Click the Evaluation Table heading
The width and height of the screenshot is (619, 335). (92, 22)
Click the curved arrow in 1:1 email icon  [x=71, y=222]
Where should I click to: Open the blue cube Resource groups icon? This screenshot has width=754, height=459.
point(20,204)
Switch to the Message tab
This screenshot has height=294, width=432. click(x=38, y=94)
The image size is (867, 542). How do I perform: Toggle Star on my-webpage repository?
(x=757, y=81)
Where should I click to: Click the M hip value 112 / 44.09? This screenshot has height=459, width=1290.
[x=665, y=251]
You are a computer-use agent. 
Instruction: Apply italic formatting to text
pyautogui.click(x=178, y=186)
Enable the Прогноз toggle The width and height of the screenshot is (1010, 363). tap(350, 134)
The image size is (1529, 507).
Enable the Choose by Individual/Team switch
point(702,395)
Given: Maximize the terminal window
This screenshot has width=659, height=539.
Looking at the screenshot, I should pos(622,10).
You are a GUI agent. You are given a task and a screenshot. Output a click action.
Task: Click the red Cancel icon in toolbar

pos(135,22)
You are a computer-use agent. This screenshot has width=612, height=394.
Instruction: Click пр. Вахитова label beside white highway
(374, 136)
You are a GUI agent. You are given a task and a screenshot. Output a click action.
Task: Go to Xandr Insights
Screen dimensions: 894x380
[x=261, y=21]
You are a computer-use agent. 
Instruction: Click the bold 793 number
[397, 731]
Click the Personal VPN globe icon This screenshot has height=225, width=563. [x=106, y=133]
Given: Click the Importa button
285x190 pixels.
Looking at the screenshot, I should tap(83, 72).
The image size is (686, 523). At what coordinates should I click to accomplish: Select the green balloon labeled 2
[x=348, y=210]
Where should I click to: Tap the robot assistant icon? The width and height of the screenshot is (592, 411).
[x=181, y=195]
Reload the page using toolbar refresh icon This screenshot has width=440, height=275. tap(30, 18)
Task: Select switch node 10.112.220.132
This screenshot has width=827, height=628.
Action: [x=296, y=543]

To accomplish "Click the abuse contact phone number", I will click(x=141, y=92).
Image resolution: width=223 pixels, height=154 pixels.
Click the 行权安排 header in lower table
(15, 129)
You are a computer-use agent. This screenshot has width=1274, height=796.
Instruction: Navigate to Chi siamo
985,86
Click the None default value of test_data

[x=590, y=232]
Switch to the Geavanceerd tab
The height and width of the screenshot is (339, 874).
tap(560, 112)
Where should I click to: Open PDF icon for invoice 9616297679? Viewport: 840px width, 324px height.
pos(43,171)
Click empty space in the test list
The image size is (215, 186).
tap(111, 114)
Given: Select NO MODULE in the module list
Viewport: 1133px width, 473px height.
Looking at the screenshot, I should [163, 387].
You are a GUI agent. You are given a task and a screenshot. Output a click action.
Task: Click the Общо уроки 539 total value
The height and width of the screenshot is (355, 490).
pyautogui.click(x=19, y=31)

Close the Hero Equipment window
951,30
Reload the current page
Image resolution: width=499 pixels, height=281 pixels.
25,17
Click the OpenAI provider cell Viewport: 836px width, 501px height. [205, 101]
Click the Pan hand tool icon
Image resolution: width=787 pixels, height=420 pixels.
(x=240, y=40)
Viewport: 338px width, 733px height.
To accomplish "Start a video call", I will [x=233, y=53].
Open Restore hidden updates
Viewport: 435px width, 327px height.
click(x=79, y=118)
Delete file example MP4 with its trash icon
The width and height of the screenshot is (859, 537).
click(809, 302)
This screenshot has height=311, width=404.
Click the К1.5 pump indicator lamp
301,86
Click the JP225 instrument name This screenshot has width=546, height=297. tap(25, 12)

——————

** Da fare **
Indica quante righe contengono la parola "accomplish". Scrivi soltanto il numero.

** Risultato **
3